- _Work to be completed_: Hand back all records exactly, pictures omitted.

- _Provided information_:
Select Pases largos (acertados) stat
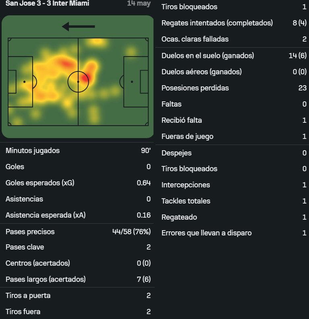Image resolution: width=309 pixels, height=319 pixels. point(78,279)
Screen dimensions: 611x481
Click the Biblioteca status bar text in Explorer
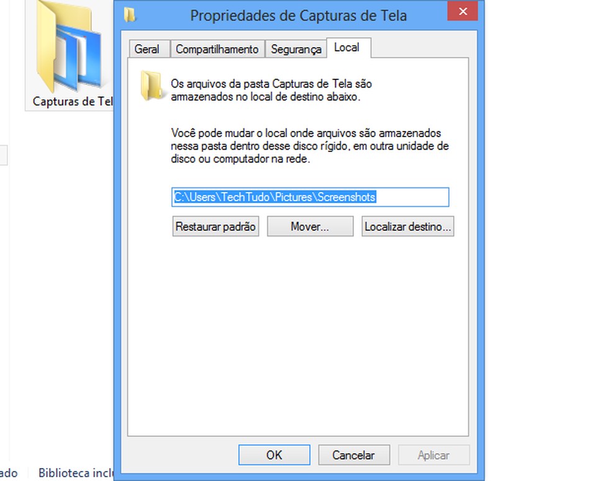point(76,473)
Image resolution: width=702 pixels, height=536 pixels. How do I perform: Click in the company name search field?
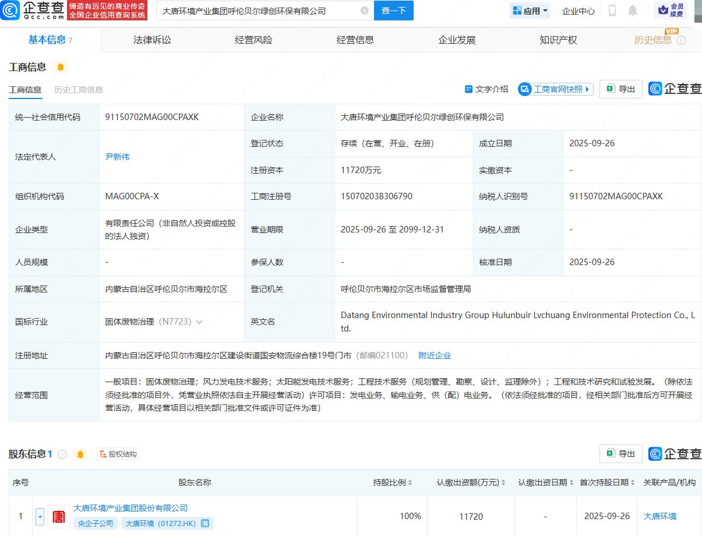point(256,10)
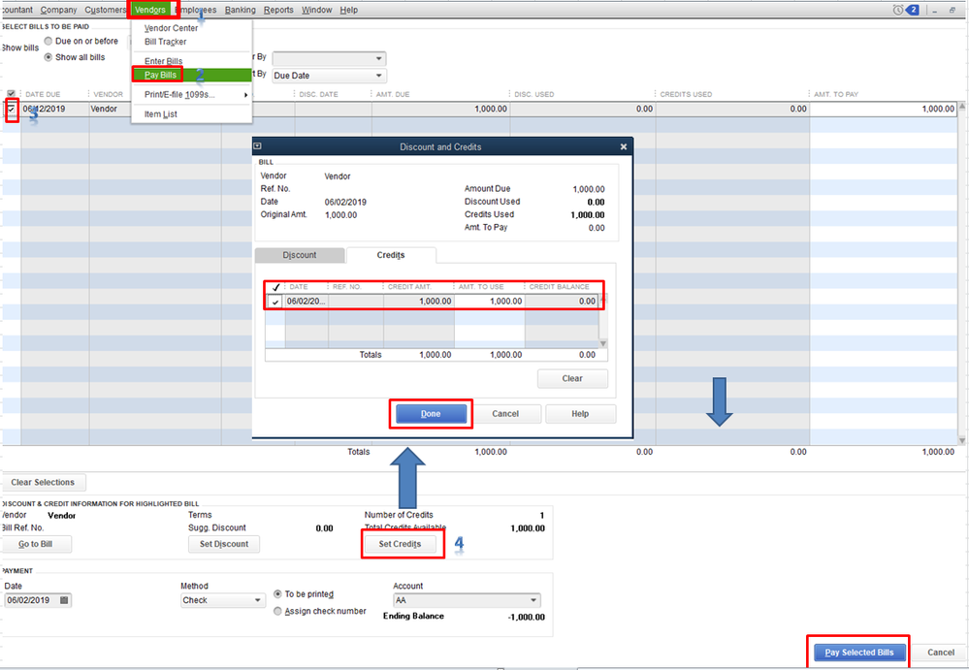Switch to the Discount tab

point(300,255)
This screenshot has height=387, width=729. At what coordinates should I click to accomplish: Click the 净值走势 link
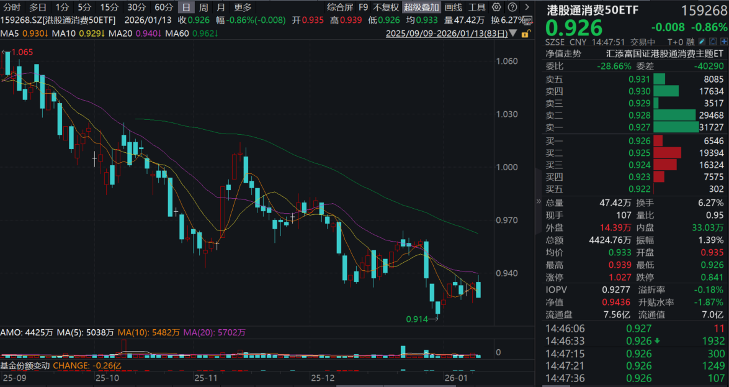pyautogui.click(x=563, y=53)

- _Exercise response_:
Select Pases largos (acertados) stat
Image resolution: width=309 pixels, height=319 pixels. point(78,279)
Screen dimensions: 611x481
Click the Biblioteca status bar text in Explorer
point(76,473)
Image resolution: width=702 pixels, height=536 pixels. How do I perform: Click in the company name search field?
point(256,10)
Switch to the Discount tab

point(300,255)
This screenshot has height=387, width=729. At what coordinates should I click to accomplish: Click the 净值走势 link
pyautogui.click(x=563, y=53)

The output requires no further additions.